Before I get started, I am not a pro at this. If anyone has a suggestion please let me know - thanks in advance.

Materials:


Cornstarch packing peanuts - _they *have *to be cornstarch_
Latex gloves
Cup of water
a work surface that can get messy
common sense
Steps:


*resist eating the peanuts* - they are supposedly OK to accidentally consume but don't eat a bowl of them. i tried one just because (and too much PBR) and it tastes like unleavened bread.
put the gloves on
grab some packing peanuts
dip fingers in water
use as little water as possible because you can always add more but too much will ruin the peanuts.
a little water will make the cornstarch pliable and sticky.

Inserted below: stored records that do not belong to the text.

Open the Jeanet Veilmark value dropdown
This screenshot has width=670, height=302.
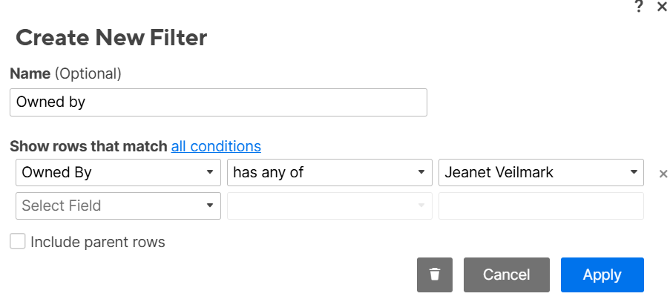point(541,173)
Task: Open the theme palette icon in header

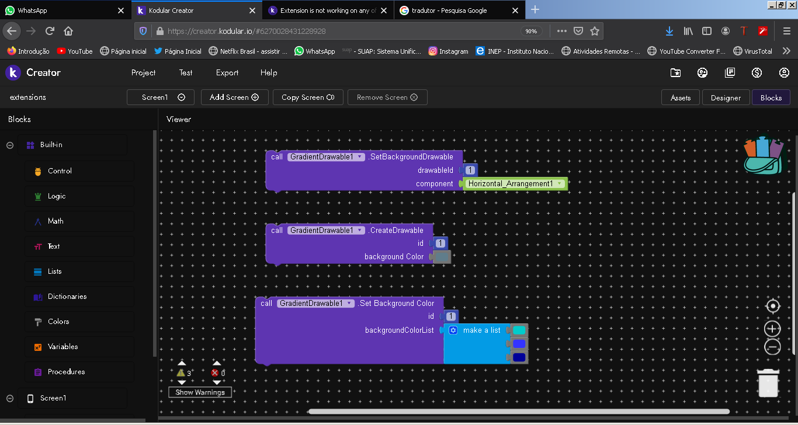Action: click(703, 73)
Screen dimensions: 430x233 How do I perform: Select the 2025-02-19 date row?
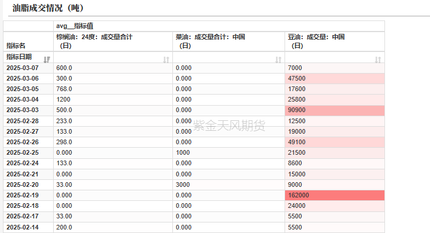click(x=194, y=195)
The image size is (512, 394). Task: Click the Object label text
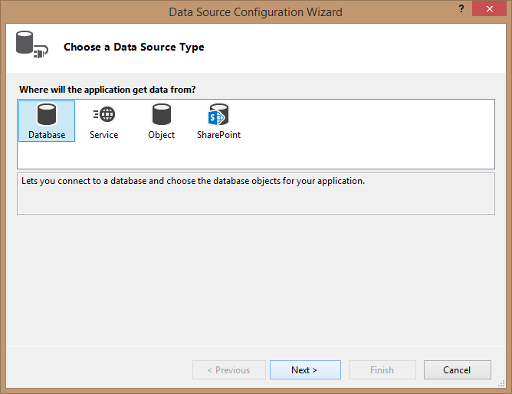161,135
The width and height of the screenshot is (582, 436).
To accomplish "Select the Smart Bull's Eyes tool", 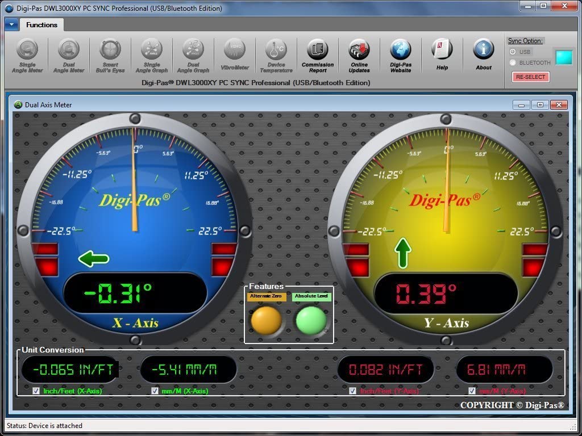I will pos(110,55).
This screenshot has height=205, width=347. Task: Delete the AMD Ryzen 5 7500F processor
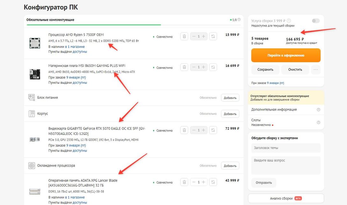coord(184,36)
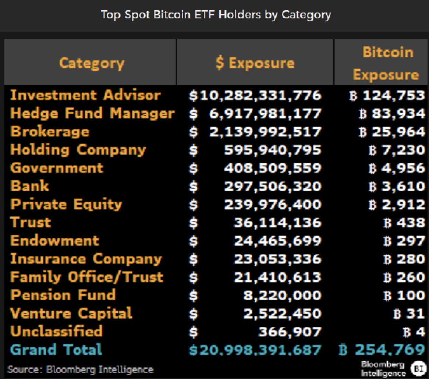
Task: Click the Bitcoin symbol in the Venture Capital row
Action: tap(397, 314)
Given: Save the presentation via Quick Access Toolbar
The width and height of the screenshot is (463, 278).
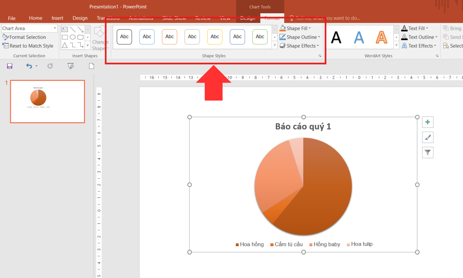Looking at the screenshot, I should pos(10,66).
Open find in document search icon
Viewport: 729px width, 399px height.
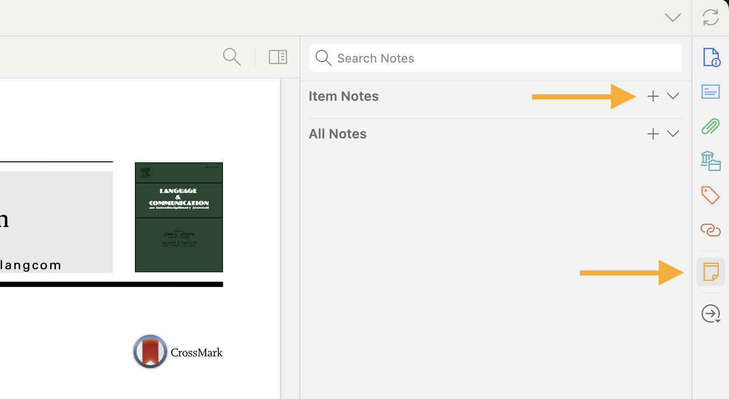tap(232, 57)
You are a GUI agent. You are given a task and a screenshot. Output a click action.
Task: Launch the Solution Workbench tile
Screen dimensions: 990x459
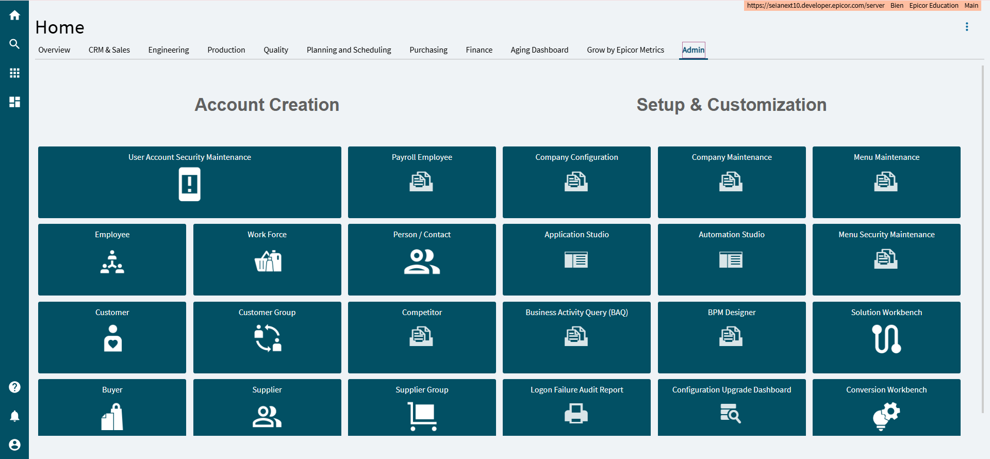click(x=886, y=337)
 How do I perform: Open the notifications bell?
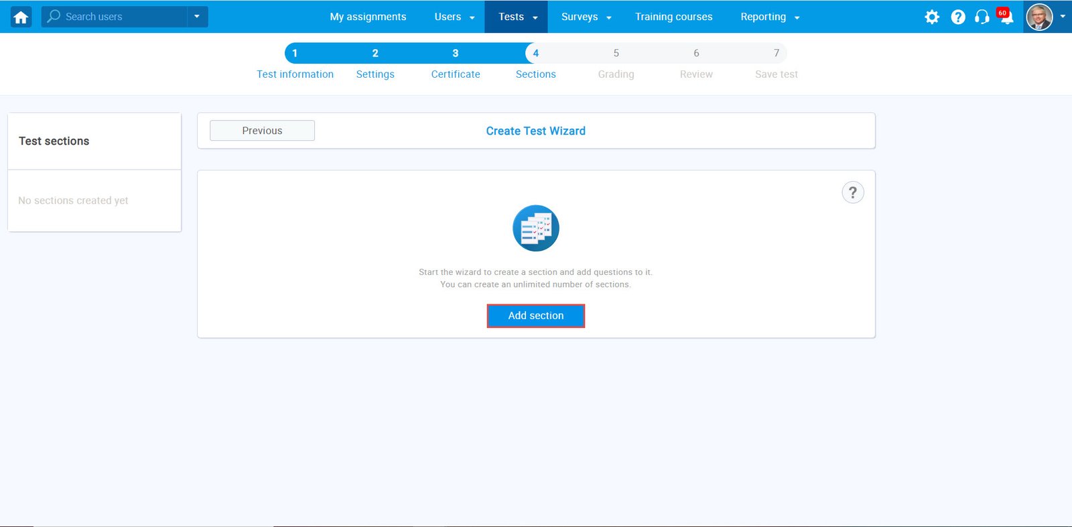[1006, 17]
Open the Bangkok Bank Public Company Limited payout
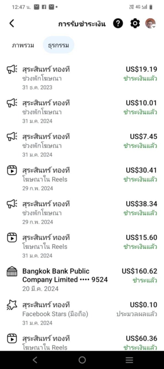This screenshot has width=164, height=369. click(82, 280)
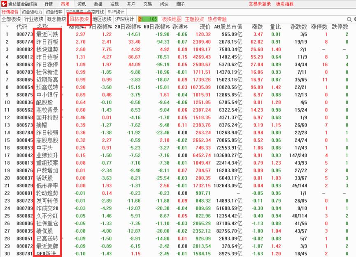Viewport: 356px width, 257px height.
Task: Open the column dropdown arrow above row numbers
Action: pyautogui.click(x=7, y=27)
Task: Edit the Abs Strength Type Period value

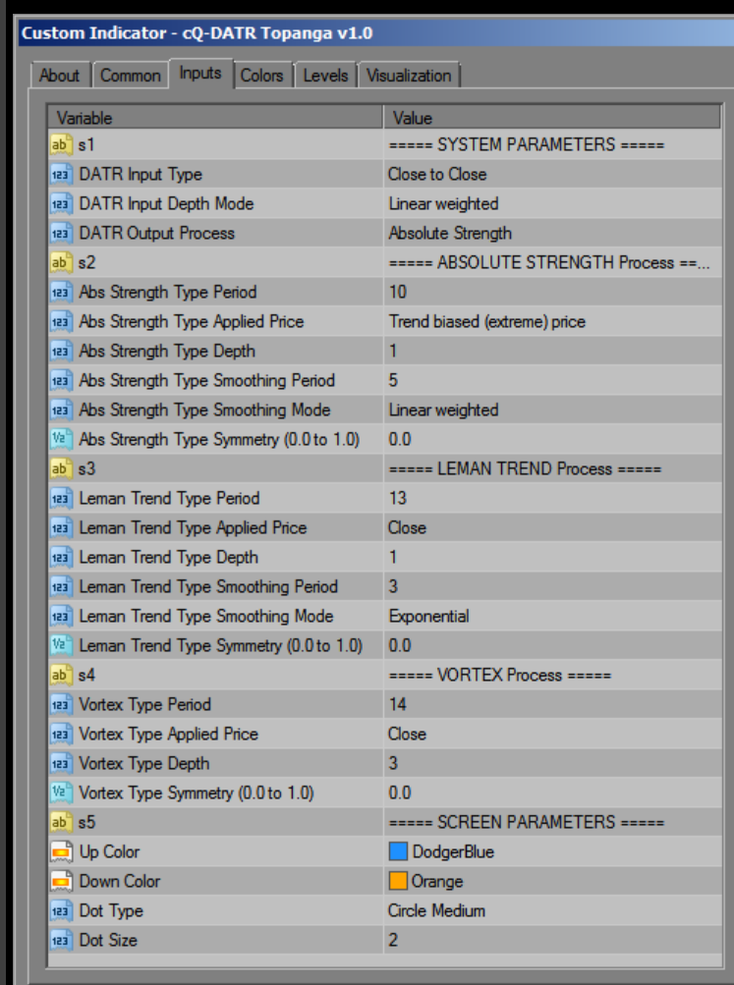Action: (x=550, y=293)
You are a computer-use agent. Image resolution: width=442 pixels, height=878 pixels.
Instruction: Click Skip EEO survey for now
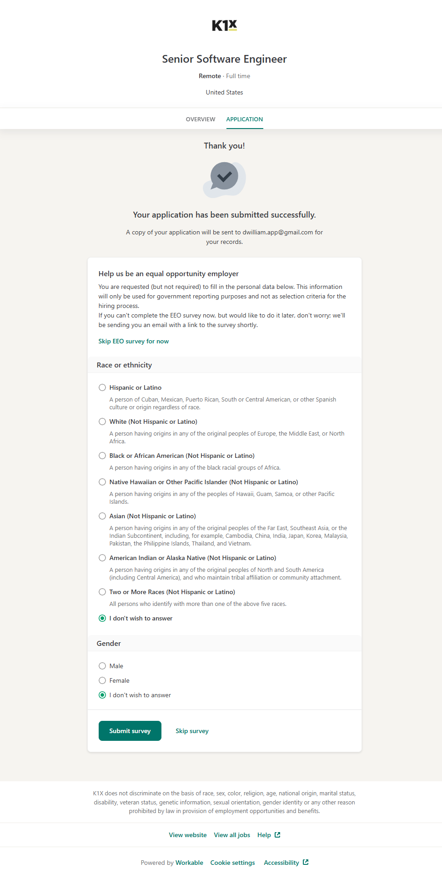[x=133, y=341]
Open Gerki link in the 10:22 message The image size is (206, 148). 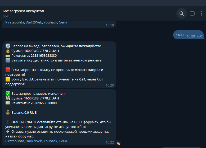click(63, 141)
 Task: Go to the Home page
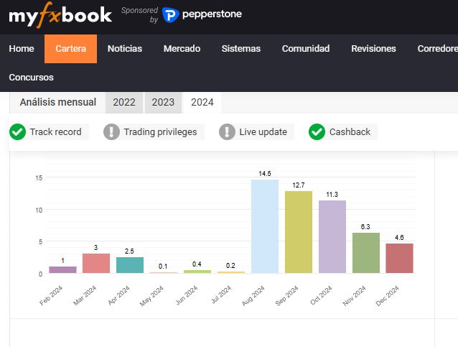22,49
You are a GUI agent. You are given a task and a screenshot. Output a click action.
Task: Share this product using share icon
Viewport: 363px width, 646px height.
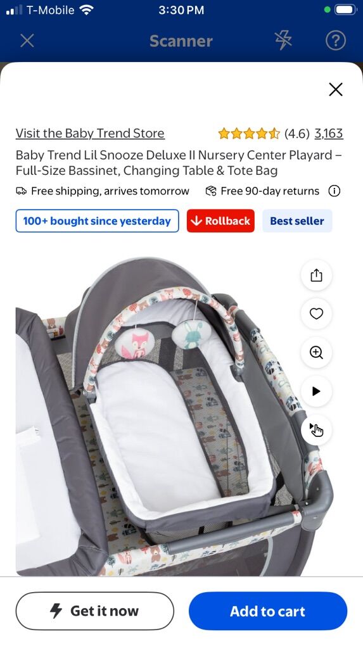pos(316,275)
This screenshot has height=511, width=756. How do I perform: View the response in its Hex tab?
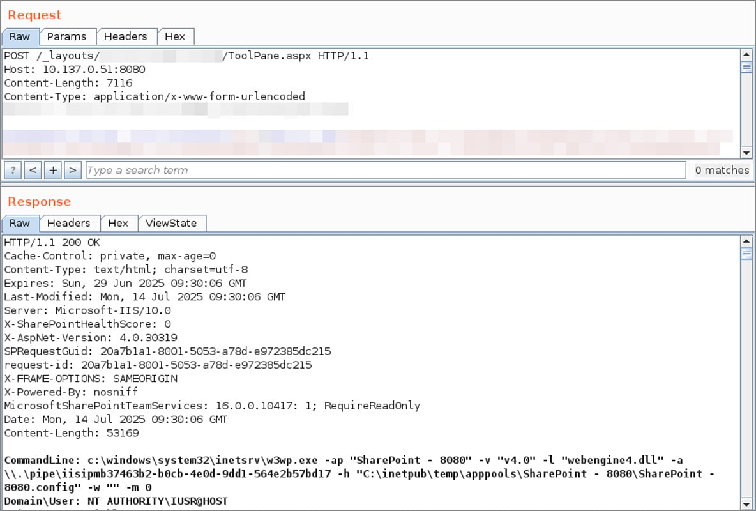click(x=119, y=223)
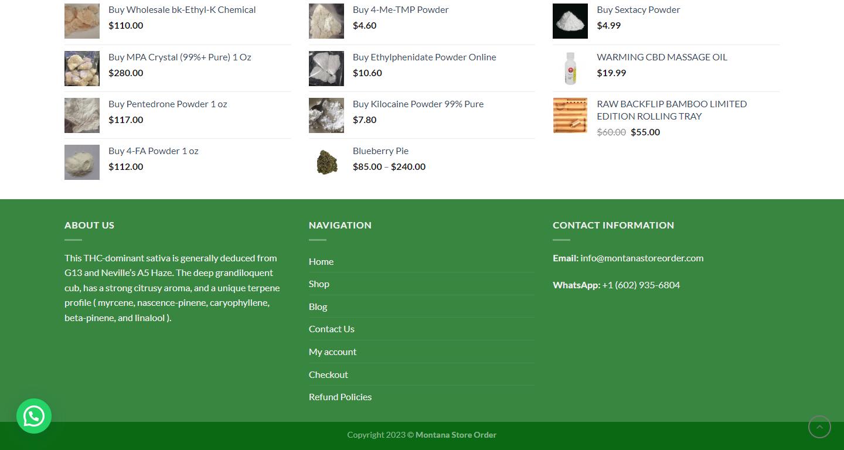The height and width of the screenshot is (450, 844).
Task: Open the Blueberry Pie product thumbnail
Action: 326,162
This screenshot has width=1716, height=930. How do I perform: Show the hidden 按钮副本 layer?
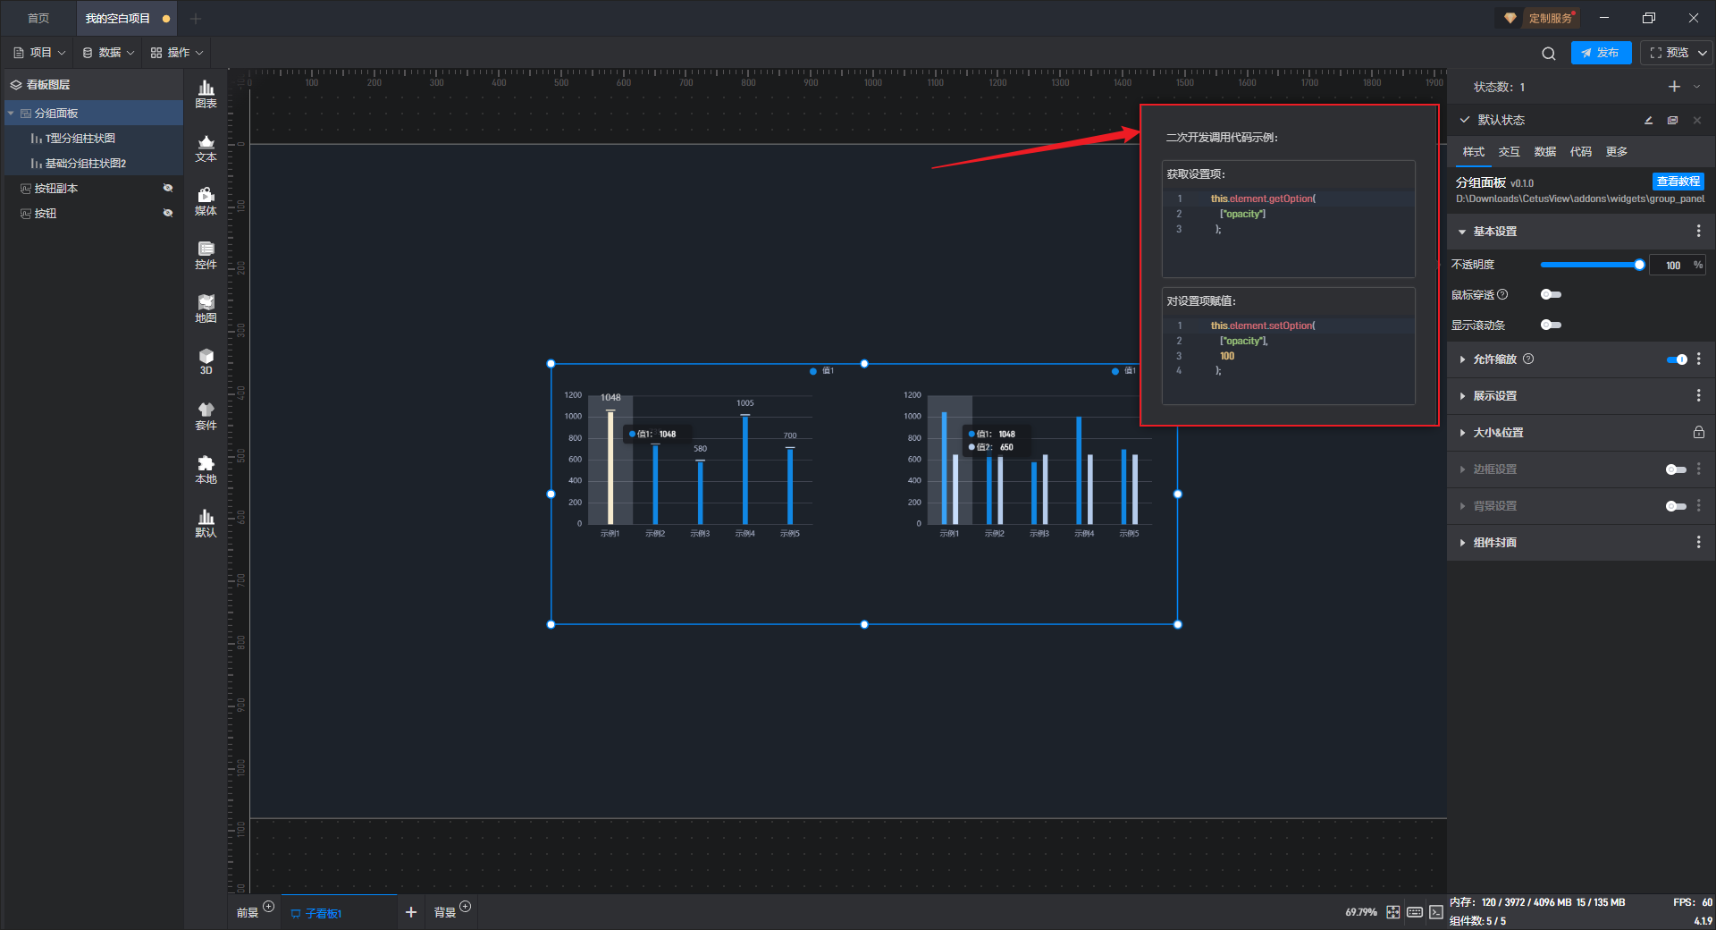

 work the peanuts around in your fingers as you carefully wet it down into a rough shape of your sculpture. this material MIGHT expand so experiment with the next step.
when done, let the peanut glob air dry out.
sculpt your clay around it
bake clay according to the manufacturer instructions (see note below)
when ready to remove the armature, soak it in water (2 hours for me). you may have to wash out or stab around to get the cornstarch globs out.
** *NOTES REGARDING FIRE*


If baked according to the clay instructions, the peanuts will not catch fire in the oven. mine didn't up to 275 degrees
take the safety precautions necessary though before doing this


----------



## RoxyBlue (Oct 6, 2008)

I've tasted those starch packing peanuts, too, and don't even have the excuse of too much PBR to justify it

This is a clever use of materials. I can believe the part about being careful of too much water. Doesn't take much to dissolve those starchy peanuts.

You might want to add the part about baking the sculpt _before_ soaking it in water to your listed directions, just so it's more obvious.


----------



## Lord Homicide (May 11, 2012)

RoxyBlue said:


> I've tasted those starch packing peanuts, too, and don't even have the excuse of too much PBR to justify it
> 
> This is a clever use of materials. I can believe the part about being careful of too much water. Doesn't take much to dissolve those starchy peanuts.
> 
> You might want to add the part about baking the sculpt _before_ soaking it in water to your listed directions, just so it's more obvious.


phew, i'm glad someone ate them too! the smell compelled me and they were pretty good with beer . my fiancee was in shock when she saw me eating them HAHA. it was a Kodak moment.

i will add the baking part i reluctantly left out. today's world is so weird with disclaimers and pointing blame for harm elsewhere


----------



## Tanniynim (Nov 20, 2011)

Dude, this is genius. I can think of all sorts of projects where I would want a core for polymer clay that I can get rid of. Thanks!


----------



## Lord Homicide (May 11, 2012)

Tanniynim said:


> Dude, this is genius. I can think of all sorts of projects where I would want a core for polymer clay that I can get rid of. Thanks!


hope it helps man. i am using the technique for little 1" jack-o-lanterns for my groom's table. i want them hollow so i can put tealight LEDs in them and wire them all to a single power source and switch

these are my jack o lanterns. the one on the very left is not hollow and the first thing i've ever sculpted. they get increasingly better. you see tin foil in the ones on the right. that was before i had the revelation using cornstarch.


----------



## funkyfried (May 23, 2012)

brilliant tip! thank you


----------



## Daphne (Oct 18, 2006)

I would have NEVER thought about using the cornstarch peanuts, what a brilliant idea!

These are so cute!


----------



## dudeamis (Oct 16, 2011)

awesome! Great idea!


----------